I'll be a contrarian. If 256 bytes is enough for a system monitor then 256 bytes is enough for task switcher or bank switcher.
I'll describe a hypothetical implementation. BigDumbDinosaur will regard this description as redundant compared to 65816. Dr Jefyll will regard this description as redundant compared to one or more bank registers which are populated or briefly selected with idle 65C02 opcodes. This allows contiguous access to 64KB banks with relatively little over-head.
Assume we want 24 bit address-space where each 16 bit bank has page $FE for I/O and page $FF for ROM. The remaining 63.5KB is bank switched RAM. Bank zero has operating system state and each non-zero bank has one application or may be used to hold data. The I/O page has a write-only latch to set bank number. It also has two addresses which selectively allow over-ride of the bank number and select bank zero. Bank number is set to zero upon reset.
An application may make a system call and the system call may resemble a Commodore or Acorn system call. As an example, JSR $FFD2 may then execute the sequence JMP $FF00 which may then execute STA $FE00 and continue execution at $FF03 in bank zero and jump to an arbitrary address in the bottom 63.5KB in bank zero. At the end of all system calls, it is possible to jump back to an arbitrary address within page $FF, STA $FE01 to select the application's bank and RTS. And we probably require some sacrificial NOPs to make interrupts work correctly.
Unfortunately, there is a huge limitation to this arrangement. Very little context is available after bank switching. Specifically, only the contents of RegA, RegX, RegY and flags. If the operating system is required to read the application's memory, then it has to come back and snoop. This is easiest if there are two or more reserved bytes in zero page. If not, one pass is required to collect and save two bytes from the application's zero page. Another pass is required to read or write one byte with (zp,X) or 65C02 (zp) address mode. A third pass is required restore the application's zero page. At this point, Dr Jefyll may be bristling that we should use the K0, K1, K2 and K3 read/write latch arrangement which was devised around 1988 for this specific purpose.

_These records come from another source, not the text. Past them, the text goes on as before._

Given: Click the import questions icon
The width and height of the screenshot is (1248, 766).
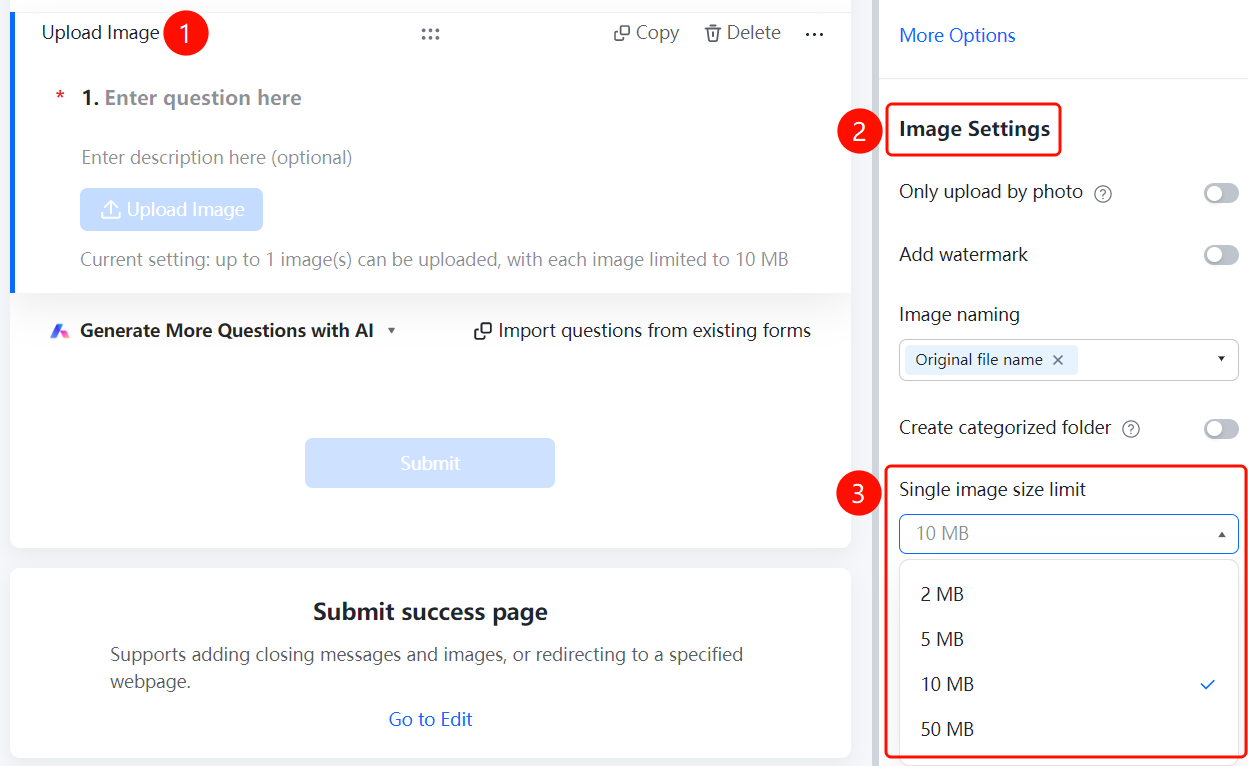Looking at the screenshot, I should coord(483,331).
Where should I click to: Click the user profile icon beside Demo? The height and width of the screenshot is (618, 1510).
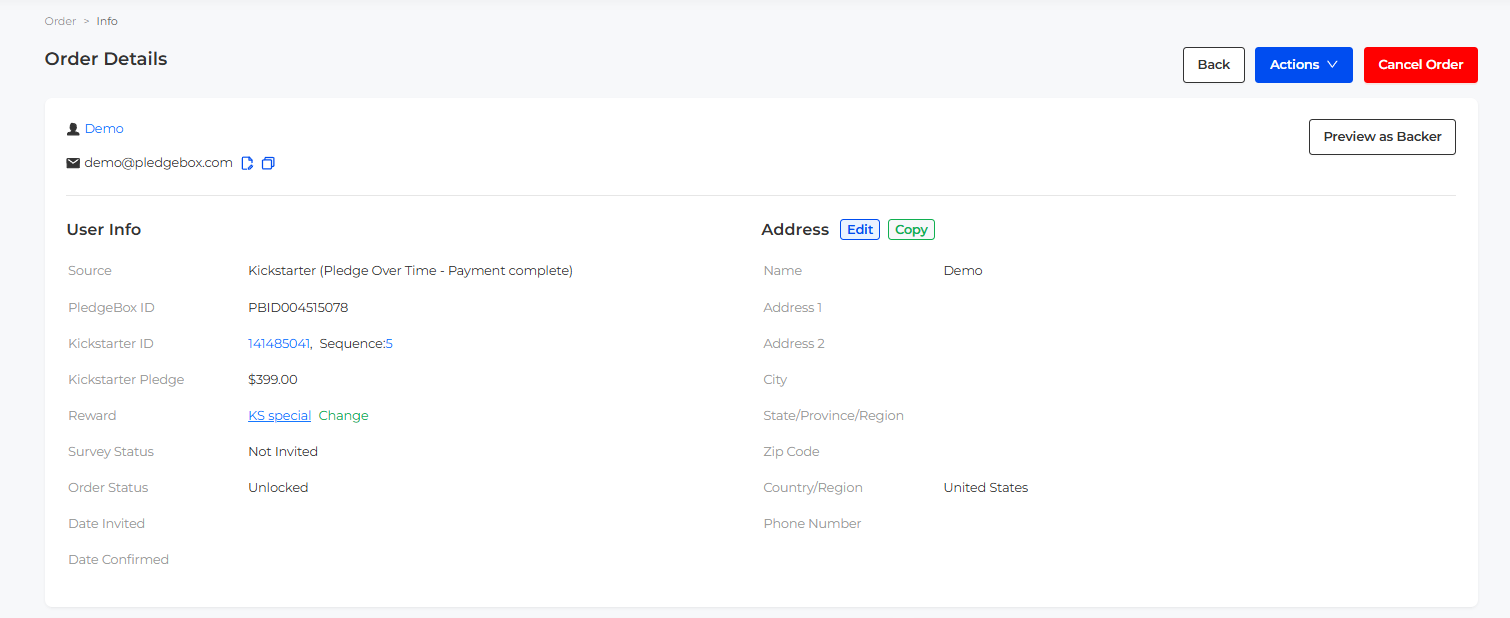tap(73, 129)
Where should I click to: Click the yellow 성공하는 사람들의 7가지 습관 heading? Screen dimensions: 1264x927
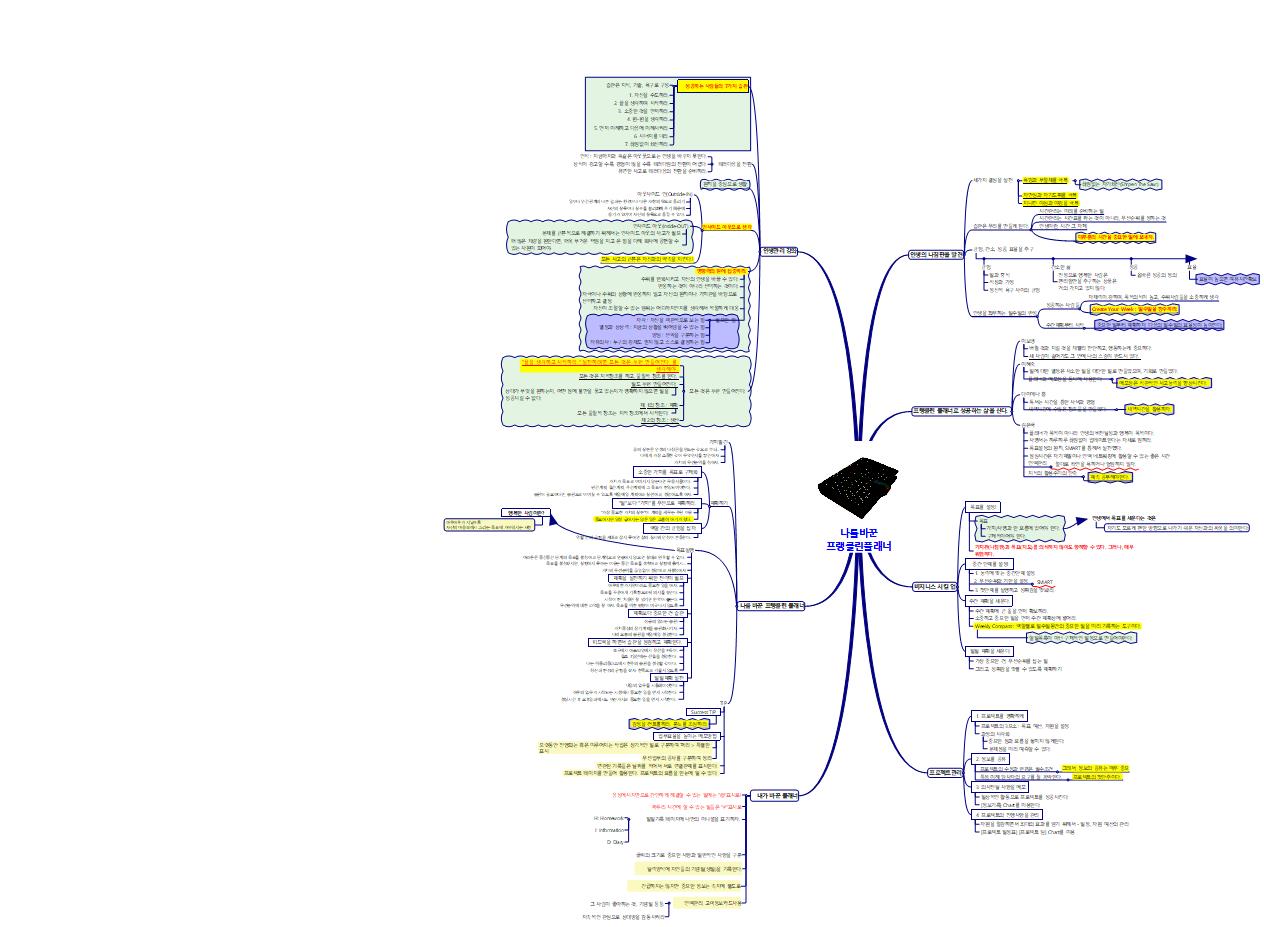pos(713,87)
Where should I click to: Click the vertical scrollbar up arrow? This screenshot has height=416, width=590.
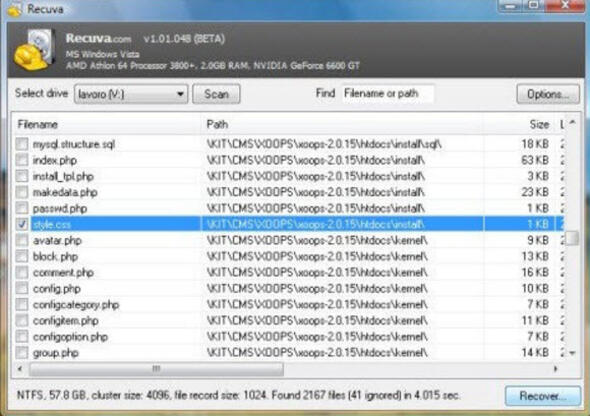[572, 122]
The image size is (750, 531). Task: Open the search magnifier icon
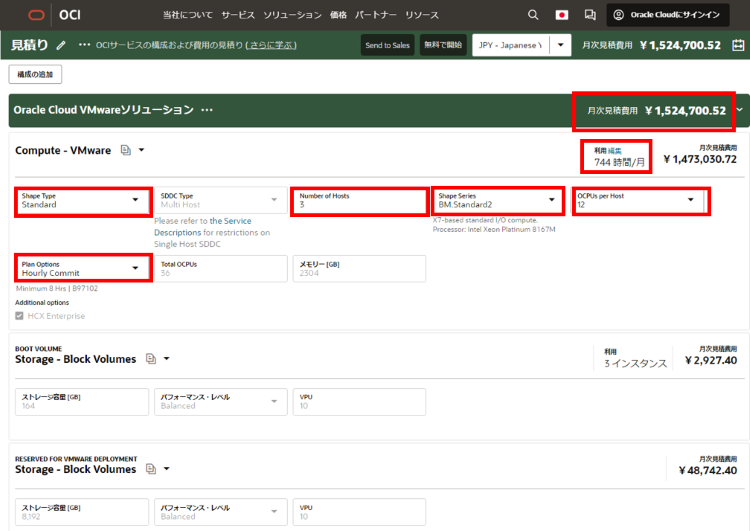tap(534, 15)
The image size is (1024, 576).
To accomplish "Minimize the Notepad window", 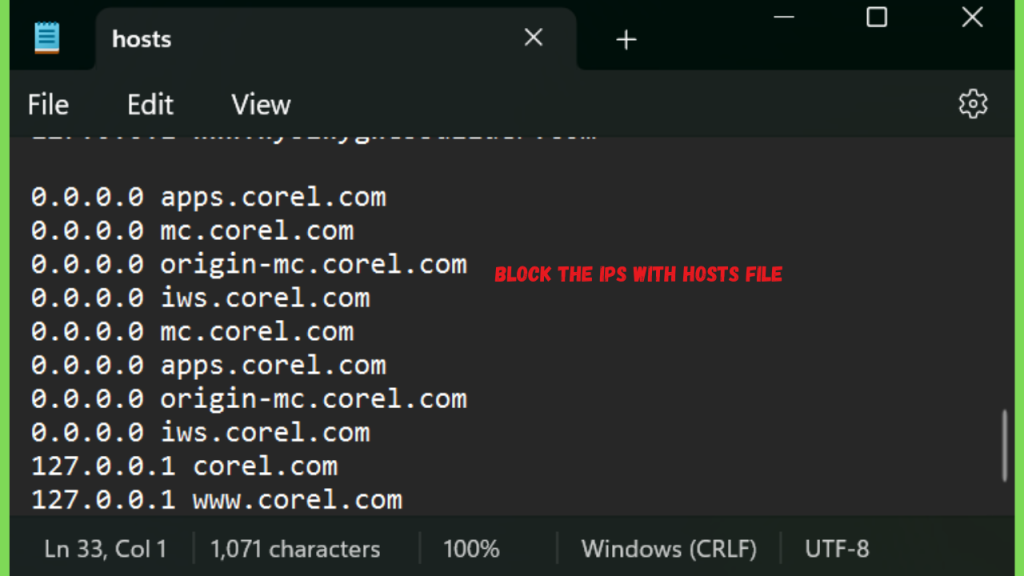I will tap(782, 17).
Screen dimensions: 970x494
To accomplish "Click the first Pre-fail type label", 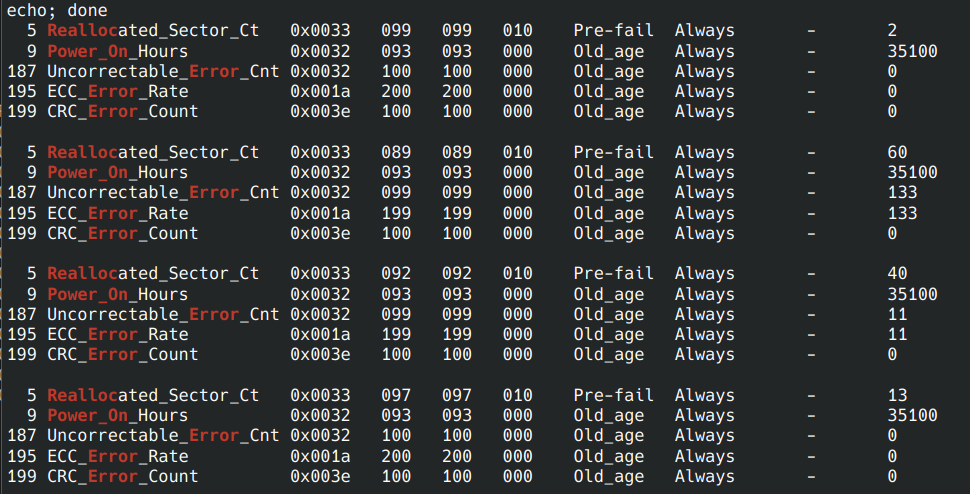I will [614, 30].
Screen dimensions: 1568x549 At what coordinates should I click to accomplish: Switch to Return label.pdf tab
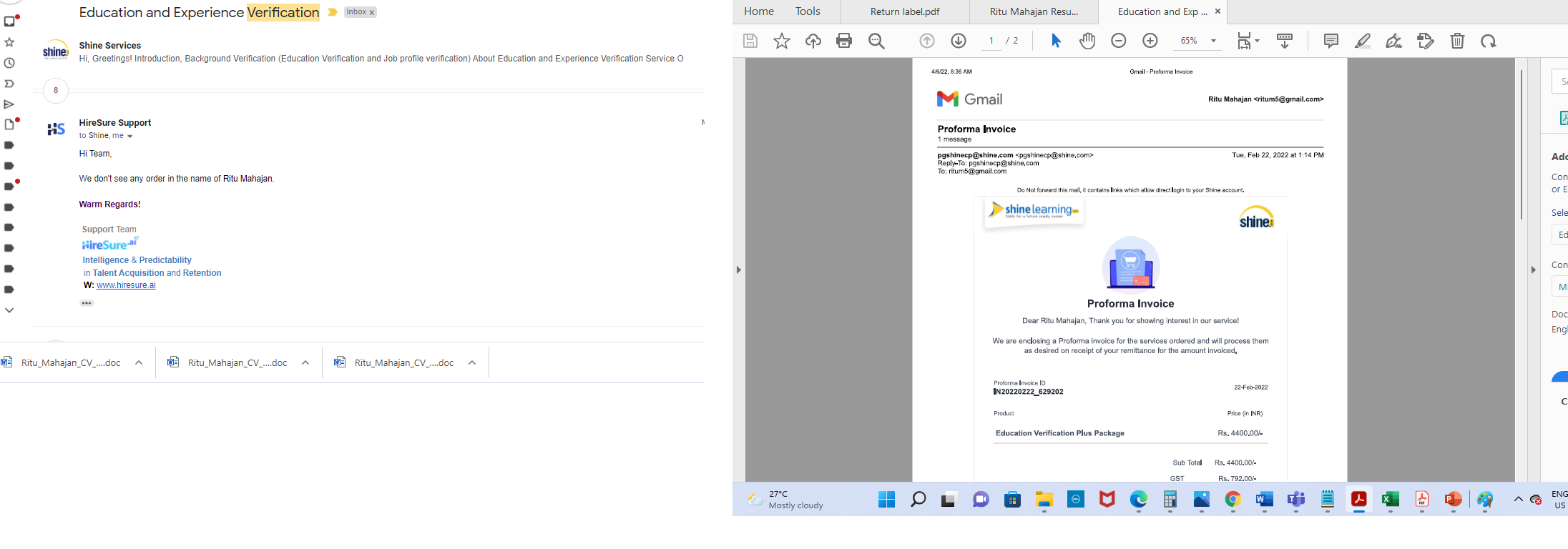[x=905, y=11]
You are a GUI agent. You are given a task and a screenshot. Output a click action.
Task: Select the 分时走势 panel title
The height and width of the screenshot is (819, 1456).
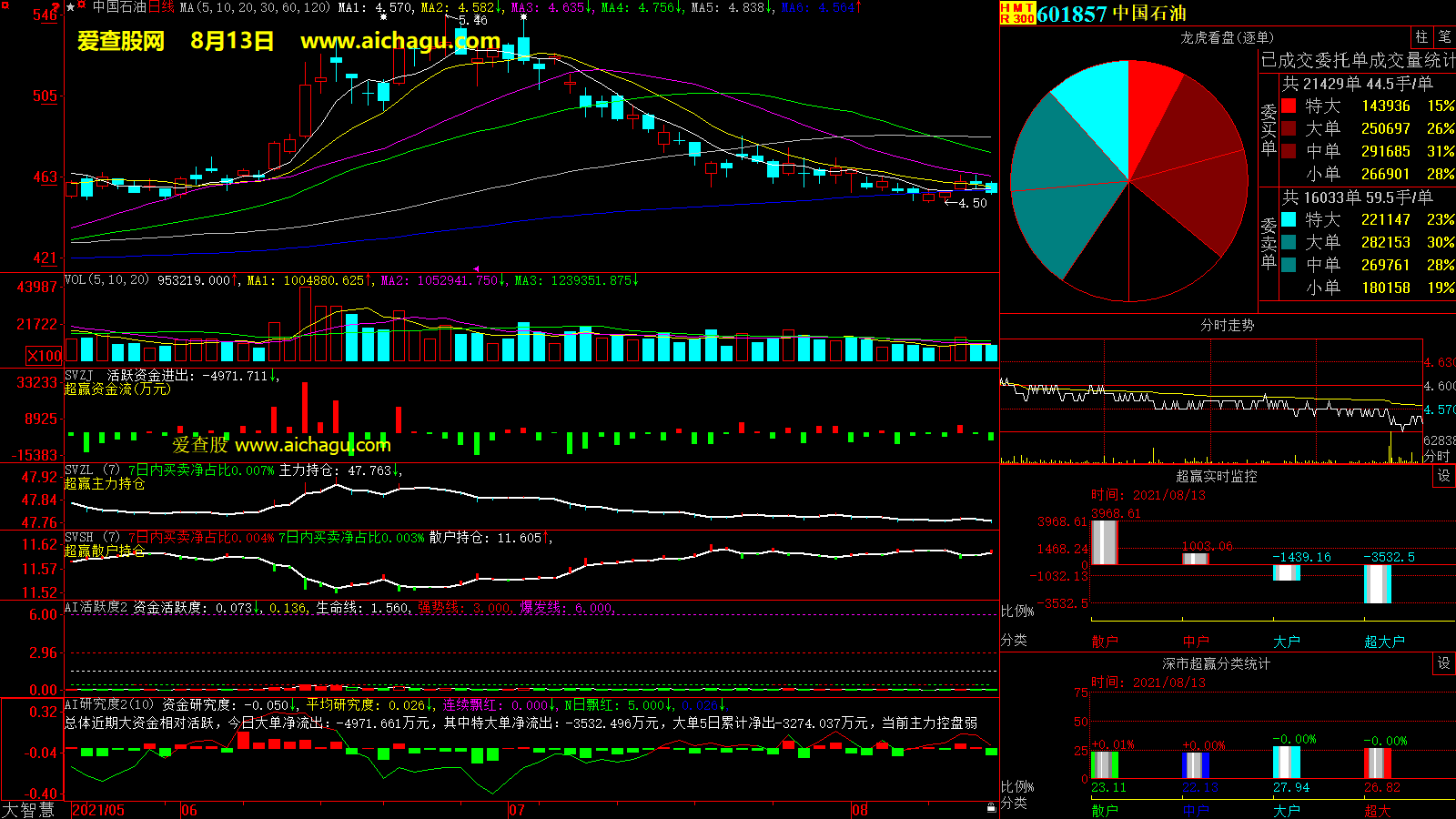coord(1227,325)
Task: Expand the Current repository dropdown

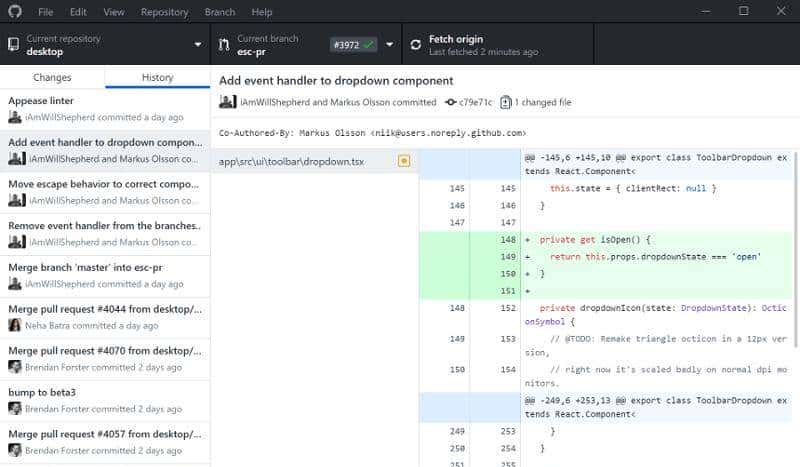Action: pyautogui.click(x=198, y=45)
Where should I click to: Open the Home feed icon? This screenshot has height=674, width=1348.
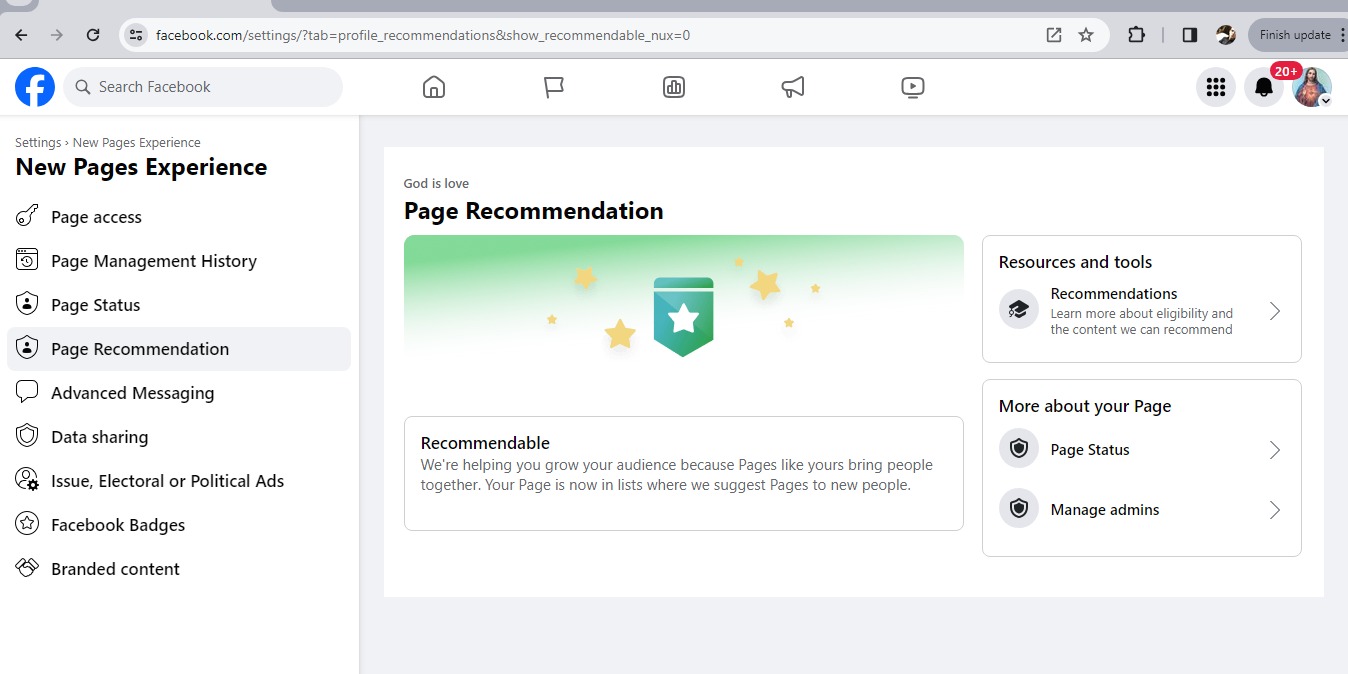(433, 87)
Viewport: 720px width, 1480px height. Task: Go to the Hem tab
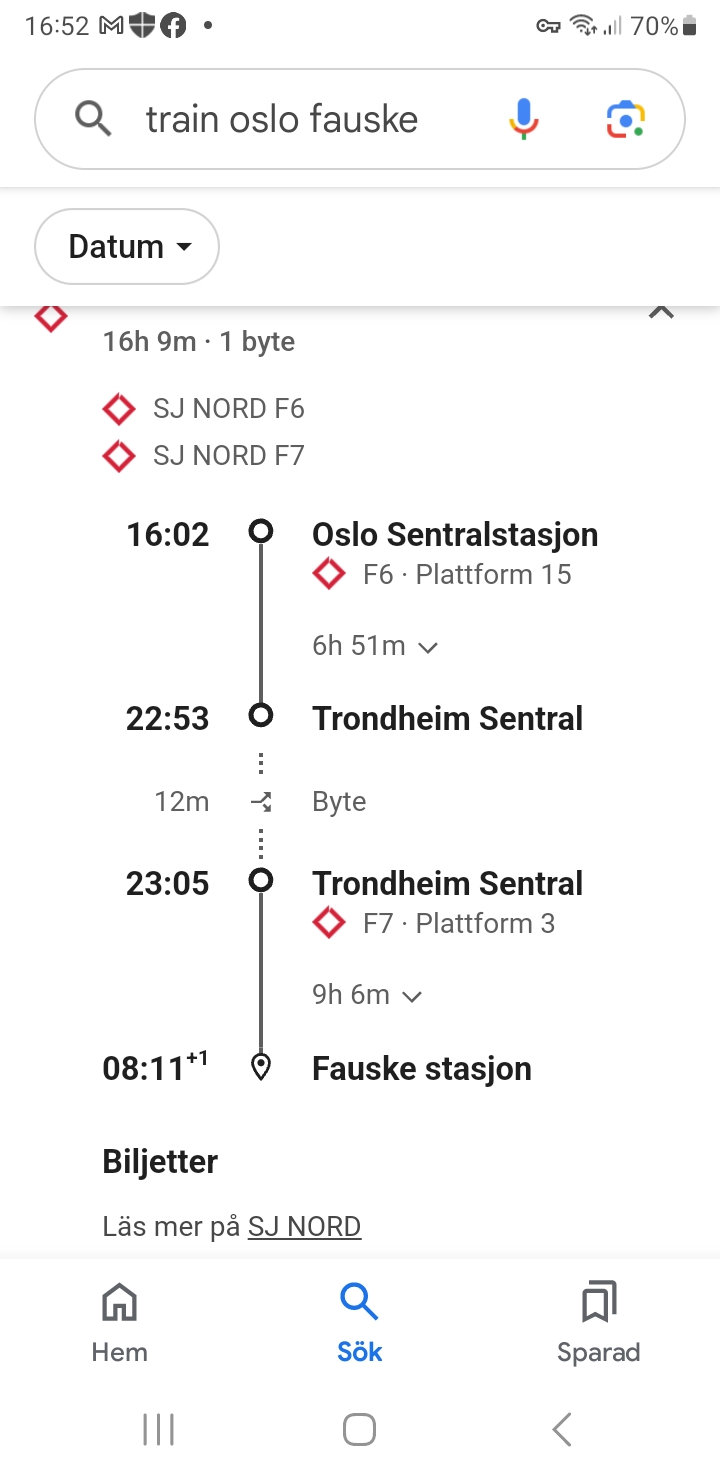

Although this hypothetical implementation is slow, it allows numerous pointers using less hardware. It is also 65802/65816 compatible because it doesn't use any opcodes for signaling. Most significantly, it is entirely compatible with interrupts. If an interrupt occurs when in application-space, a similar process occurs and it may be nested with snooping of the application's memory-space.
In practice, I strongly recommend against eight address line I/O decode because it will have its own overhead. Address decode which has more than four bits will run slowly on FPGA with four input LUT, such as Lattice iCE40. Address decode which has more than five bits will run slowly on FPGA with five input LUT, such as Xilinx. Address decode which has more than six bits will run slowly on CPLD with six inputs. With poor choice of address range, discrete decode may be hindered before reaching six bits.
So, I agree with the recommendations to have 4KB or 8KB for ROM because you should
never allocate less than 1KB for ROM or I/O. With this granularity, a good design is a very different proposition. A minimal design might be:
- One 6502, 65C02 or 65816.
- One 74HC139 for read/write qualification and 4*16KB address decode. (Substitute two 74HC138 if '139 unavailable.)
- Two RAM chips.
- Up to ten 65xx peripheral chips where one 6522 is connected to NMI and the others form a tree of IRQs.
- One ROM.
- Connect four bits of one 6522 to upper address lines of first RAM chip with pull-up resistors so that it defaults to 1111 at reset.
- Connect four bits of one 6522 to upper address lines of second RAM chip with pull-up resistors so that it defaults to 1111 at reset.
This will run at 16MHz (or whatever the ROM can achieve) and allows one 16KB window into each RAM chip. This allows, for example, 16KB operating system, 16KB text editor and 16*16KB text buffer. Although 14 bit extended addressing is less than ideal, it is easy to handle interrupts with a readable bank latch. Likewise, it is easy to copy kilobytes of data between banks.